Aims, objectives and strategy
Succinctly summarise the aims and objectives of management, indicating what they are seeking to achieve in the foreseeable future. Key strategies to be adopted in order to achieve the business aims should be set out.
Financial history and projections
The financial history of the business for the last 3 years should be set out in terms of simplified Profit and Loss accounts and Balance Sheets. A narrative to the figures should comment upon performance and year on year variances and any exceptional items which affected the results should be fully disclosed.
Projections should comprise Profit and Loss accounts, Balance Sheets and Cash Flow statements. Information should be confined to simplified summaries with detail presented as appendices.
Projections
Over optimistic assumptions
Only a small number of companies achieve between a £25 million and £50 million turnover only five years after incorporation. Projecting any more than that isn’t credible and will get a business plan rejected faster than almost anything else. Conversely, a company with only a few million of turnover after five years will be too small to interest many VCs.

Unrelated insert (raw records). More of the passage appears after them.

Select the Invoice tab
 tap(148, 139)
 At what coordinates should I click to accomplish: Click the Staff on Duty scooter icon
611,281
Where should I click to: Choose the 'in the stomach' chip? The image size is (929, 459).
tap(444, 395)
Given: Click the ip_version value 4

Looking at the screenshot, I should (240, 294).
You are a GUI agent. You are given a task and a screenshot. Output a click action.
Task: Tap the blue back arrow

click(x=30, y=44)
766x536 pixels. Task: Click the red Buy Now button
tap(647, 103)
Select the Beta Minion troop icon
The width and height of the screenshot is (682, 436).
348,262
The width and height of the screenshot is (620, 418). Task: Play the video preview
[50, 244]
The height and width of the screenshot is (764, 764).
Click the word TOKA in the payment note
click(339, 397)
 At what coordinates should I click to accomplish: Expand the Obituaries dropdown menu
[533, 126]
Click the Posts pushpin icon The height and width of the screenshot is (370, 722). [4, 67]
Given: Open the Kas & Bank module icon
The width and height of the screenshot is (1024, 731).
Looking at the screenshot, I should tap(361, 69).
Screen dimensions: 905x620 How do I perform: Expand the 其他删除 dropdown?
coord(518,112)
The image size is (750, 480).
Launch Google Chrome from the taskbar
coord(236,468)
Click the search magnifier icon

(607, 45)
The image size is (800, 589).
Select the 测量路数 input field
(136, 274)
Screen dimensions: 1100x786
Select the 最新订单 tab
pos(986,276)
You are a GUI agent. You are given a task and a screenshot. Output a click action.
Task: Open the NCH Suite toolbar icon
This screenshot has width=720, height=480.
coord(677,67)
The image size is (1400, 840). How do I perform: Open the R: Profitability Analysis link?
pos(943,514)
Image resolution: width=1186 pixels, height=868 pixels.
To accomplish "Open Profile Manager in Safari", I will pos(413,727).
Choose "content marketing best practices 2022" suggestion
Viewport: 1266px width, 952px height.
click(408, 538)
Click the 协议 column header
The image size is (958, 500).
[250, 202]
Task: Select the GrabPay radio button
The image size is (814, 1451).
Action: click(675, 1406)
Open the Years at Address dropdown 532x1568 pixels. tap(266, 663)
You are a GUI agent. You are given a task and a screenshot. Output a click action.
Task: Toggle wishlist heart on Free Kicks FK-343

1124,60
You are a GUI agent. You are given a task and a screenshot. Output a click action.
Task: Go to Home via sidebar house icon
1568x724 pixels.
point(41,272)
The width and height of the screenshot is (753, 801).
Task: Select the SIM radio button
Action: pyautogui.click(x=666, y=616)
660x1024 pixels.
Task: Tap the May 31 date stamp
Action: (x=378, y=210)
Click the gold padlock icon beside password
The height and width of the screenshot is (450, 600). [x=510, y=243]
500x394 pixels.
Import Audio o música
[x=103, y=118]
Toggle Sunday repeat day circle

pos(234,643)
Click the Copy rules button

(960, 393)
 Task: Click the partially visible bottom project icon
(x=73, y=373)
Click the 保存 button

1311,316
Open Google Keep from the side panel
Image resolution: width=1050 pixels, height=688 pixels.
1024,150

Insufficient financial projections
Good financial projections will include a sensitivity analysis showing how the company’s projected results will change if the business plan’s assumptions vary. This analysis enables the management team and the VC to identify the assumptions that can have a material effect on future performance.
Style and appearance
Poor spelling and grammar
If you make silly mistakes in your business plan, what does that say about how you run the company? Use your spelling and grammar checkers, get other people to edit the plan and do whatever it takes to get rid of these errors.
Shoddy appearance
A VC will have numerous business plans to read. Ensure your company’s plan gets to the top of the pile by having a front cover that’s attractive, pages that are well laid out and fonts large enough to be easily read but don't go over the top as you don't want to leave the impression you are all style and no substance.
Execution
Plan ahead
The fundraising process takes a long time. In general terms, expect anything from six months to a year from the time you start writing the plan until the investment is completed. If you are too busy building your product, company or customers then consider using a professional business advisor.
Get a third party view
Finally, it’s a good idea to have a few people review the business plan before it’s sent to a VC. The plan may look perfect to you but that's probably because you've been staring at it for months.
Learn from the common mistakes highlighted above and your business plan should have a greater chance of reaching the top of the pile and securing that all important initial meeting with the VC.